In those days they were up on Swanston Street near Lonsdale Street, in a shop with a brass plaque out the front which announced that they sold 'tailors supplies'. I used to go there to buy lace making bobbins, beautiful English lace thread and brass pins for pinning down the lace as you twisted the bobbins around them. I remember feeling the awe as I walked in, long antique wooden drapers counters stretched all along the right side with wooden shelves, the top reached by ladders, stacked with boxes and bolts of linings and interlinings and the arcane tools of the tailoring industry. Right down the end of the shop was a counter's lectern were the assistants went to deliver the money and get change. I was mesmerised, transported and delighted.
Every time I went I always seemed to be served by Old Mr Harvey (who reminded me of Young Mr Grace from 'Are you being served?') and as the lacemaking supplies were on the top shelf I would stand at the counter shaking in fear that he would miss his footing and topple to the ground.

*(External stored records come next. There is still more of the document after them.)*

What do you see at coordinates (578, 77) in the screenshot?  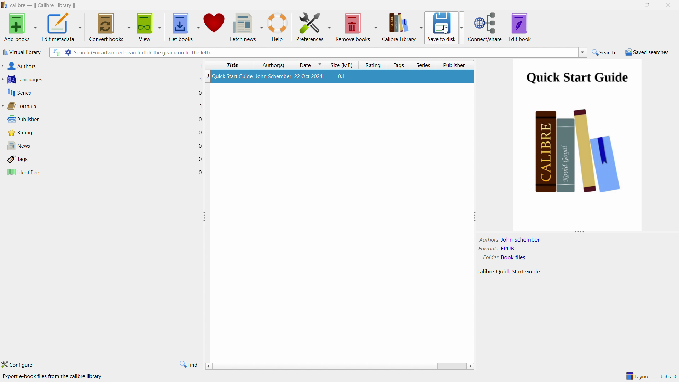 I see `Quick Start Guide` at bounding box center [578, 77].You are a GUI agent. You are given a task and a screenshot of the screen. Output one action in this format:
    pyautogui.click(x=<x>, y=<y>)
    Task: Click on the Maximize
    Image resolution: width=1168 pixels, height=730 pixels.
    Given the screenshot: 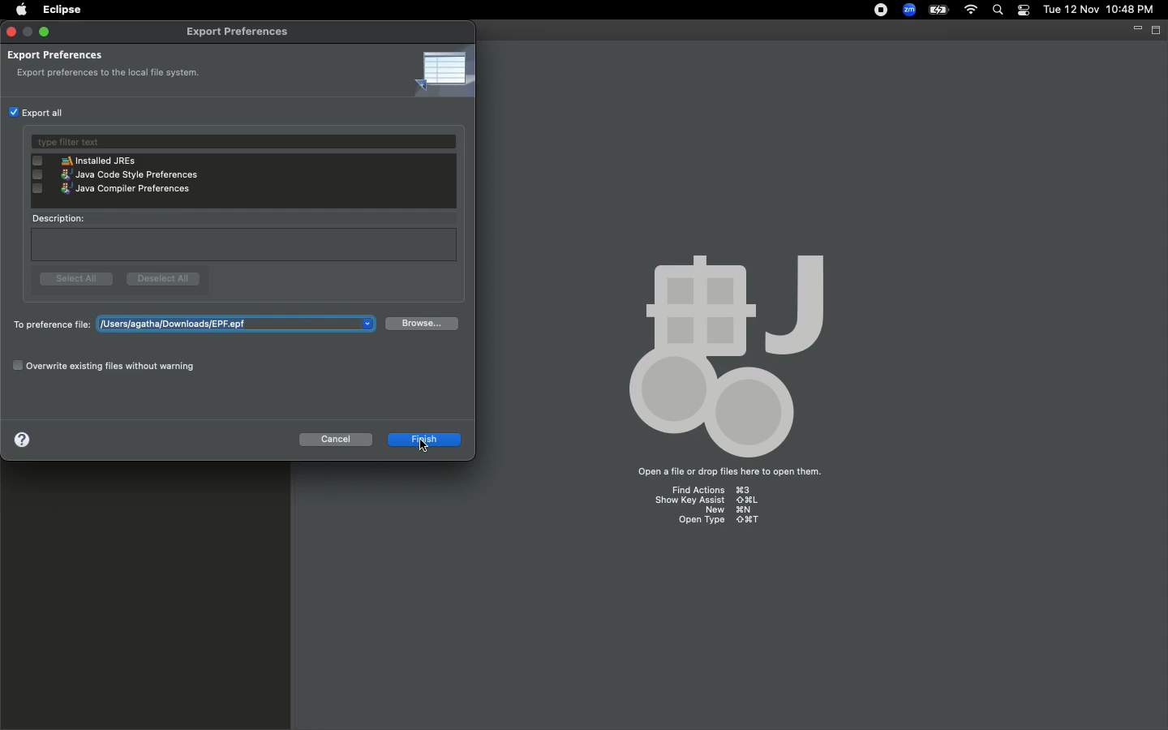 What is the action you would take?
    pyautogui.click(x=1158, y=31)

His ascent and descent were slow and would have me in fits of agony and hilarity. Many years later they downsized and moved down to the Nicholas Building. Their third floor rooms were perfect too. I'd go there in preference to anywhere else to buy my cloth pencils, marking wax, boxes of long thin pins, scissors, interfacing, strange tailoring waddings, stilettos........
A month ago I got word that they are finally closing the business for good. I was devastated. Places like this shaped me, the schmutter businesses of Flinders Lane that I haunted when I was at college, those people with generations of knowledge that I devoured as breadcrumbs to a hungry bird.
The other week I popped in to say goodbye to Bruce and to say how sad I was and how much I would miss them. Bruce can be a taciturn man but as we finished up he told me about his plans for retirement. How he and his wife were picking up the pieces after losing everything in the fires at Kinglake almost two years ago, that they are about to move into their new house and planting a new garden.
In parting I was glad we talked about that garden. Plants grow, they die and new things take their place, they flower and fruit and we enjoy them while we can. That really is life, beautiful in its transience.
Thanks you R. J. Harvey and Co. Pty Ltd, I will miss you.